The Foundation is ready to help with a transgression from standards which are not consistent to one that is enduring and will lead the rest of the world. It has the capability to move care systems on to one consistent standard, where everyone benefits in our Kindness in Care solutions and promotes:
- · Care homes which always welcome people in care and their families, and people are seen, understood, valued and encouraged to continue with their lives and contacts with family, friends and their local community, even when living with Dementia, as they matter most. Where, consistent Kindness in Care is for everyone who needs it, not just some.
- · Care Home Staff who are that vital provision of a dynamic creative Nursing and Care Team, delivering safe reliable and homely care practices, supported, respected and appreciated for the work which they do.
- · Our Care Providers, and their Groups, reaping the benefits from cost savings across their operations and the ultimate consistency that attracts recognition and staff loyalty, which demands a premium as its Great Place to Work and Live.
- · Truly Integrated Care services achieving robust growth, improving reputable and sustainable Outcomes; promoting reductions in pressure on NHS and Social Care Services and increased cost savings in all service Resources. As Kindness in Care Best Practices is an indication of Value for Money and for increased Financial Incomes for care services in a struggling care industry.
From our experiences and our connected multi-disciplinary professional partnerships within Medicine, Care, and Therapies, we have crafted a coaching model that will achieve Kindness in Care for all and will showcase the benefits of:
- ? Reductions in staff sickness, recruitment and operating costs when providing care services
- ? Consistency in improving pain management and reductions in the burden of medical costs and unnecessary admissions to hospital
- ? Fully integrated nutrition and hydration model as prevention rather than reaction to improving the well-being of people in care
- ? Establishing behavioural leadership and people management skills which share mutual respect and understanding of defined roles and supportive communicative relationship
- ? Holistic and Specialist therapies including counselling for management staff , residents and families to support the challenges every one faces
- ? A more care-based approach to seeing, understanding & meeting people’s true needs
- ? Inspiring care staff to take their own lead to achieving a sense of pride and value in their outstanding delivery of care
- ? Creating a relaxed and homely environment where people live and work in harmony
Within this new multi-disciplinary collaboration care homes have the ideal opportunity to work alongside new cutting edge and state of the art equipment, and resourceful proven science. From the robust, methodical and practical base processes within the Best Practice Principles of Kindness in care, they will provide outcomes of improving quality assurance.
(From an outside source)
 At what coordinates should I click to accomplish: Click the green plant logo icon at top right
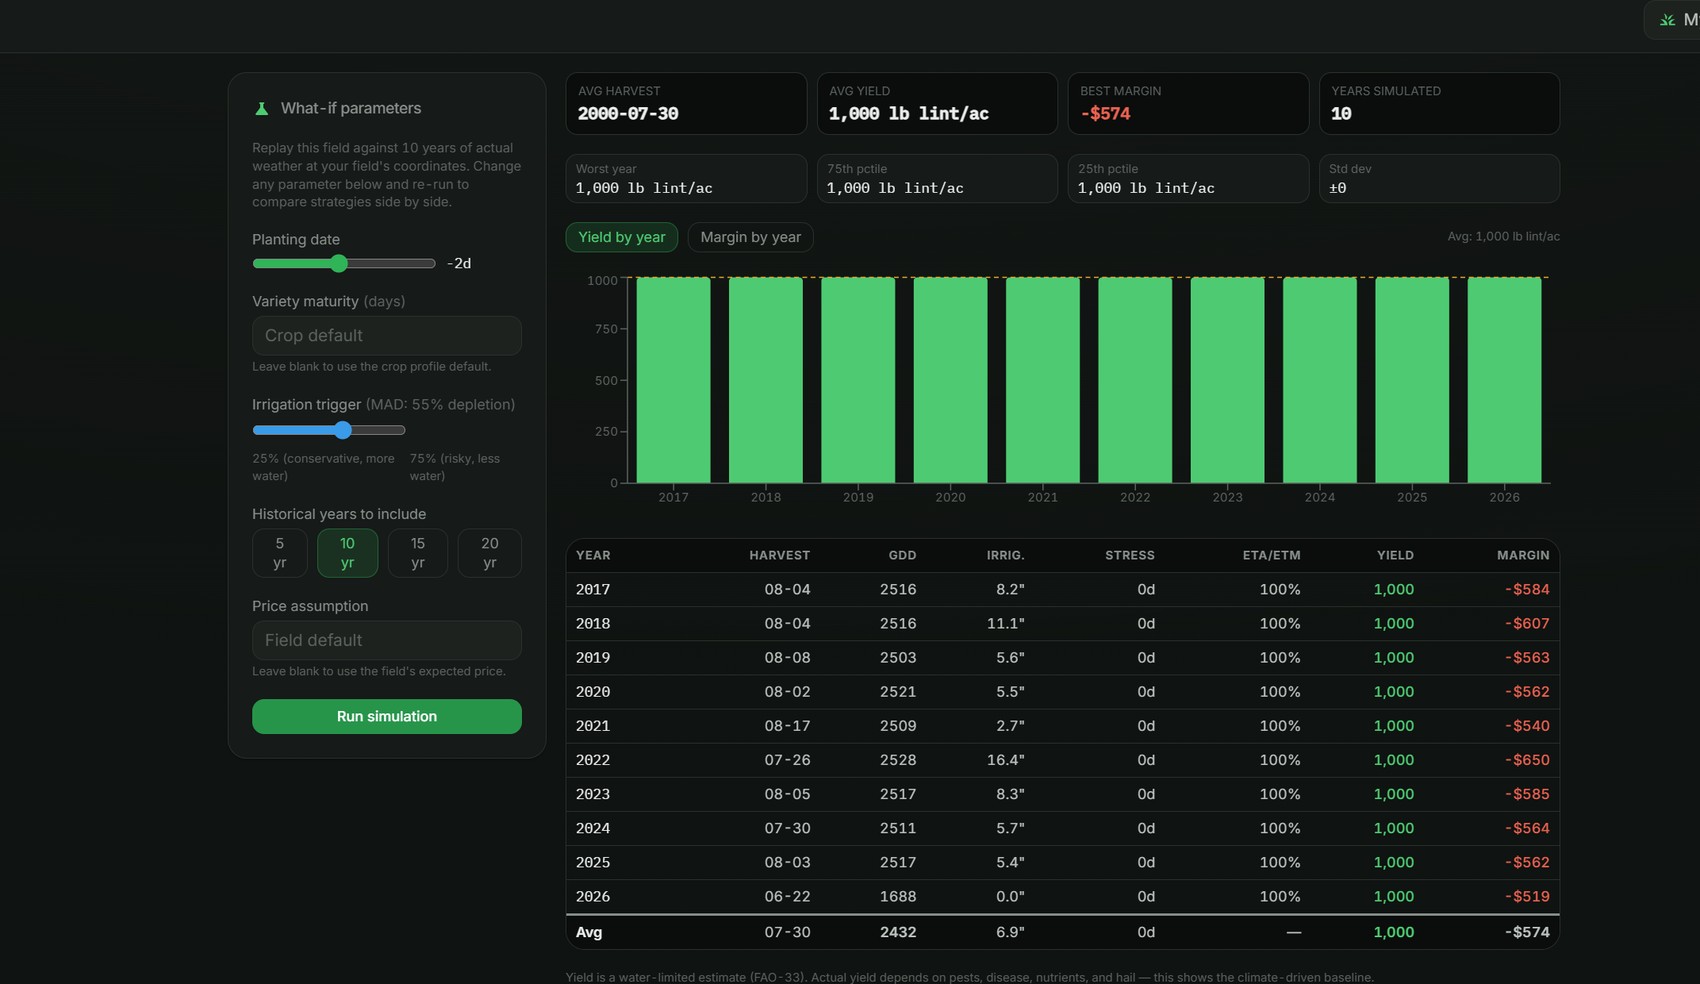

Thus providing the Blueprint of a unified empowered and dedicated Care Culture of Excellence where the professionally observant focused innovative and motivated Carer truly sees and understands people and supports each individual with a kindly consideration of the whole person, physically, psychologically, socially and spiritually.
The Edith Ellen Kindness in Care Carers-
Leading the UK and the Rest of the World
The Edith Ellen Foundation believes that the provision of outstanding care should be the objective of every provider; the receipt of outstanding care should be the right of every individual who needs it.